▸ Task to carry out
Return the data below in full and exactly, except that the pictures are dropped.
Segment Open
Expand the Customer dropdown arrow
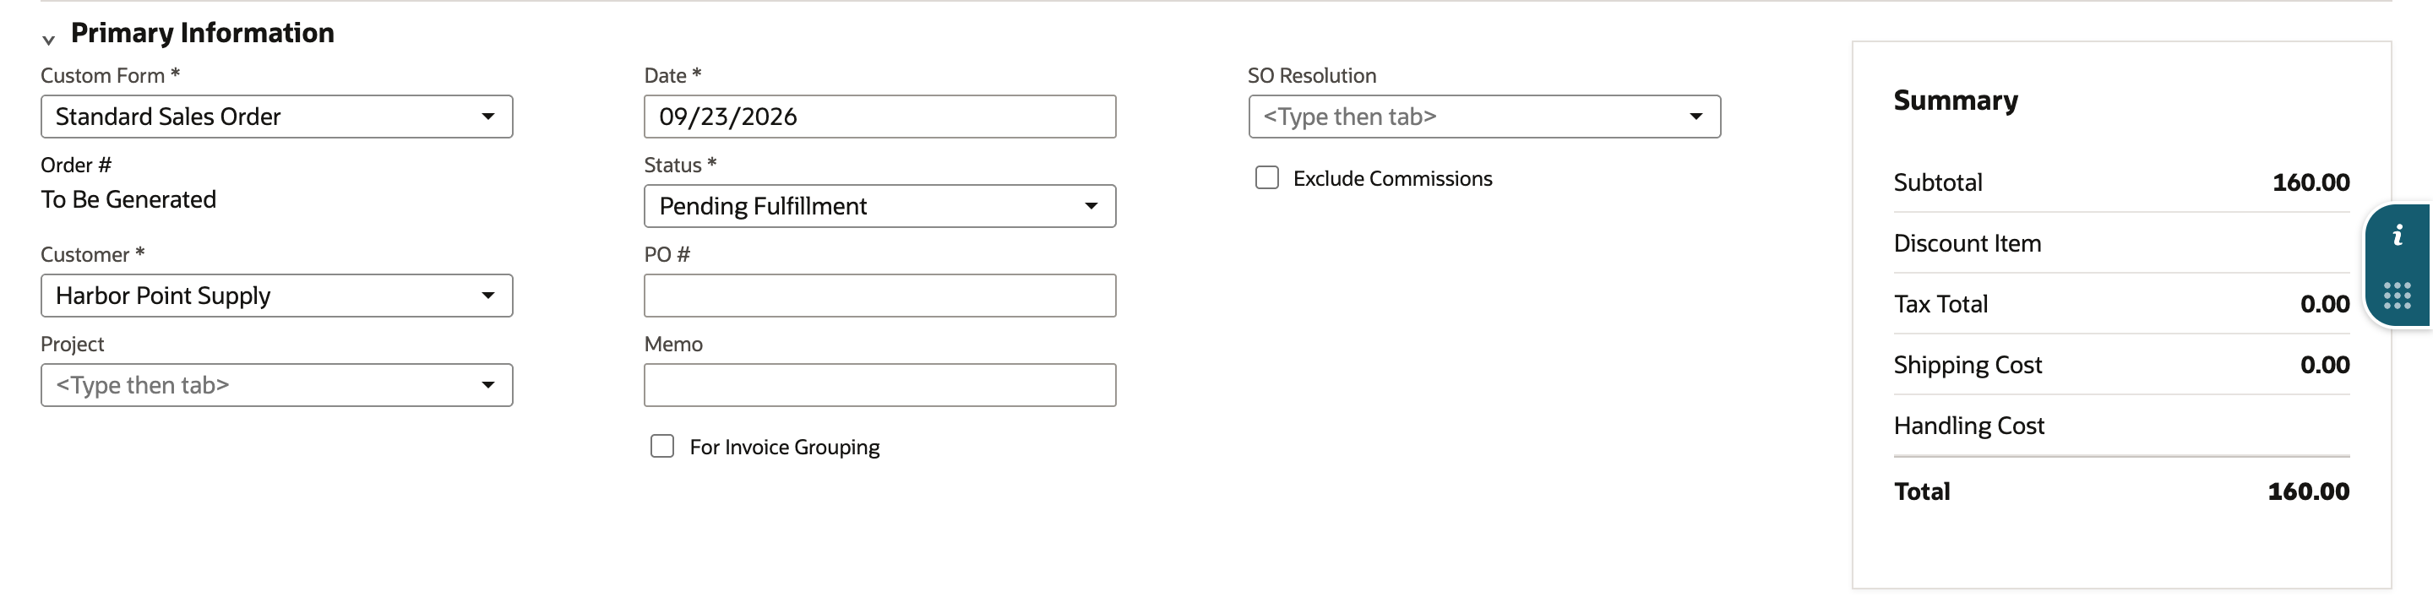The height and width of the screenshot is (608, 2433). pyautogui.click(x=487, y=296)
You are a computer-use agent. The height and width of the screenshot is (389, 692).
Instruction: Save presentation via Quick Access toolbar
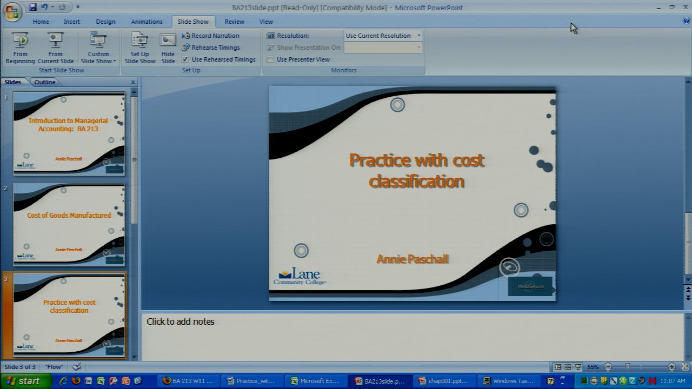point(33,7)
Segment Closed
▸ Output for this exercise
Expand the Customer dropdown arrow
The height and width of the screenshot is (608, 2433). pyautogui.click(x=487, y=296)
You are a computer-use agent. The height and width of the screenshot is (389, 692).
Instruction: Save presentation via Quick Access toolbar
point(33,7)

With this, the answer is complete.